I have the following struct inheritance:
struct Base
{
  Base(int a, int b)
    : m_a(a), m_b(b)
  {
    // empty
  }
  int m_a;
  int m_b;
};
struct ChildOne: public Base
{
  ChildOne(int a, int b)
    : Base(a, b)
  {
    // empty
  }
};
struct ChildTwo: public Base
{
  ChildTwo(int a, int b)
    : Base(a, b)
  {
    // empty
  }
};
If I want to have an overloaded function, one that handles the case when a ChildOne struct is passed, and one for ChildTwo, how would I implement that?
What I'm currently trying: In hpp:
class MyClass
{
  void foo(Base s);
}
In cpp:
void Myclass::foo(ChildOne s)
{
  //Do things specific for ChildOne
}
void MyClass::foo(ChildTwo s)
{
  //Do things specific for ChildTwo
}
If I understand inheritance correctly, ChildOne and ChildTwo are both Base. I should be able to pass ChildOne to this foo function because ChildOne IS a Base. But this doesn't compile for me, saying it can't find a find a matching prototype in MyClass (but it does recognize foo(Base) as a potential candidate). What am I misunderstanding about overloading functions and inheritance?
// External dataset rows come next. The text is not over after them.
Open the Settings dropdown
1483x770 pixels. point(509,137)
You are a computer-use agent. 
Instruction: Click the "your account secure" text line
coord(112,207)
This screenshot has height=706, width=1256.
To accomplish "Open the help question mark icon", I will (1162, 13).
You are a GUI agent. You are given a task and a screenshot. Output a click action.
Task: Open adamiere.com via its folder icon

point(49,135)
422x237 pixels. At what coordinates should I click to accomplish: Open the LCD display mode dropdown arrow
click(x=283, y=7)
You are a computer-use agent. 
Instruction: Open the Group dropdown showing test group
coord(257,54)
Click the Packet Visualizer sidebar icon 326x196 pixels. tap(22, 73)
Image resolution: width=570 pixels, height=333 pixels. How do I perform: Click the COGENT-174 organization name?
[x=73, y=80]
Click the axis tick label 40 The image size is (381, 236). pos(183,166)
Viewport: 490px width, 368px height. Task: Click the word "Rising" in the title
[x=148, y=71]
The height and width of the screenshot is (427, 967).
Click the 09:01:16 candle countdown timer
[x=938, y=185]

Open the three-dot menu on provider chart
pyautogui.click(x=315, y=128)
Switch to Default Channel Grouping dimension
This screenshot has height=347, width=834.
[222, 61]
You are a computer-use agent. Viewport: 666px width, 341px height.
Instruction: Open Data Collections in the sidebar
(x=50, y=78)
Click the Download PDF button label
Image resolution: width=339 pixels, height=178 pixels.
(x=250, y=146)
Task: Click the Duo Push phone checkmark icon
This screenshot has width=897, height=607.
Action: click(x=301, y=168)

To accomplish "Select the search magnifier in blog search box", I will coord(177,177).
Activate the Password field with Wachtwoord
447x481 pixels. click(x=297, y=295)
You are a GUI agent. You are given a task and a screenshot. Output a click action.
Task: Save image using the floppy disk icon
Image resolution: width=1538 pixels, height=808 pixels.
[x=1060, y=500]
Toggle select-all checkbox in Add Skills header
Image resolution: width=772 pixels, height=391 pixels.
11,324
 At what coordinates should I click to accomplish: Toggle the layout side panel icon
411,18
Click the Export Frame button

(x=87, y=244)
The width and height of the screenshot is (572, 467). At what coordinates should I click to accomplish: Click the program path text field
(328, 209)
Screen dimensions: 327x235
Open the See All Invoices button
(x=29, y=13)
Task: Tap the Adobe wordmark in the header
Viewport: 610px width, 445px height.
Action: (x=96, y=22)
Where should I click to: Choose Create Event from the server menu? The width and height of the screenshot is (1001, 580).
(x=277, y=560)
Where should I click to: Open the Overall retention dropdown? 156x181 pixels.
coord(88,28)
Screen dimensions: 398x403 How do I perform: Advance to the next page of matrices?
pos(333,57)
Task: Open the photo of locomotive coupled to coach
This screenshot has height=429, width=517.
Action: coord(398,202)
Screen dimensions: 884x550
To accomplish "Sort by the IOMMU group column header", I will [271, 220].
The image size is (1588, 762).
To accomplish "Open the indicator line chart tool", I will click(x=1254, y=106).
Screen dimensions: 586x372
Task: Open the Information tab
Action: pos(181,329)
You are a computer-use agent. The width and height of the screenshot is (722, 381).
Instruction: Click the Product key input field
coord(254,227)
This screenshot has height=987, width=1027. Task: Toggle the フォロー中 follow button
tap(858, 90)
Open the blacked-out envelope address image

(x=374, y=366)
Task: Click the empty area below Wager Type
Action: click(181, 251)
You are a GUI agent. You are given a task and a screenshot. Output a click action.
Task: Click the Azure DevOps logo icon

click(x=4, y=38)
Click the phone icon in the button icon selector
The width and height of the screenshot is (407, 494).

note: The reason I have a base class with empty children inheriting it was so I could have a std::queue<Base> that would only hold ChildOne or ChildTwo structs, no Base structs. This works beautifully. It's calling an overloaded function to handle the front item of the queue (whether it's a ChildOne or ChildTwo) that's the problem.